[Collected data entries]
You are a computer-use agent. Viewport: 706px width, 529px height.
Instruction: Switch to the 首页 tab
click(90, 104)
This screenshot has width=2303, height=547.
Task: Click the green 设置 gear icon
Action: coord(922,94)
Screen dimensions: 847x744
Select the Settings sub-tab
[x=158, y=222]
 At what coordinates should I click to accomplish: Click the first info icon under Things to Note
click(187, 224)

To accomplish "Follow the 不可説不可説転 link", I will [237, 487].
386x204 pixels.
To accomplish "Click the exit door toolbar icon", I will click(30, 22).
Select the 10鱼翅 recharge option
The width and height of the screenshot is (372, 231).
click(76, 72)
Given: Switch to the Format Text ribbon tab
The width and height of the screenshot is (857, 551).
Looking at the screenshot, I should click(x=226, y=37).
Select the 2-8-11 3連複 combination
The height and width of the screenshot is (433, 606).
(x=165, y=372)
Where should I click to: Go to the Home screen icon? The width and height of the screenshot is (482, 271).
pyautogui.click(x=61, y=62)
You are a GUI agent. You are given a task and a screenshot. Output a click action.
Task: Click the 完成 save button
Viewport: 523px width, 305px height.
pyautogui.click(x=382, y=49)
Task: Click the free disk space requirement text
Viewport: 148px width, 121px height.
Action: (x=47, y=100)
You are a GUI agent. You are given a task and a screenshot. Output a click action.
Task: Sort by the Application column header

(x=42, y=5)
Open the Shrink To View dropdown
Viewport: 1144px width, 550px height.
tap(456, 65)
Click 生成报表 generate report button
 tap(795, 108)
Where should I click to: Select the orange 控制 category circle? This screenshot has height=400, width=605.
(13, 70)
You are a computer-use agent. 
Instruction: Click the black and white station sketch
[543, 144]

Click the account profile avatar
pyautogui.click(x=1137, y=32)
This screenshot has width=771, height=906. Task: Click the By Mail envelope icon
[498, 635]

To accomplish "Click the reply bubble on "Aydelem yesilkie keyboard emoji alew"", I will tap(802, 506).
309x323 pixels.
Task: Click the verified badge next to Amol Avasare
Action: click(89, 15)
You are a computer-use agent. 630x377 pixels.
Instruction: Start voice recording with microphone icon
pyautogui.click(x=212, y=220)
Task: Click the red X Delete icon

:: About this exercise ::
If a line in the records includes the string "computer", copy it.

:: Result of this task ::
You are a computer-use agent. Viewport: 706px width, 529px height.
You are a computer-use agent. 
You are a computer-use agent. 630x377 pixels.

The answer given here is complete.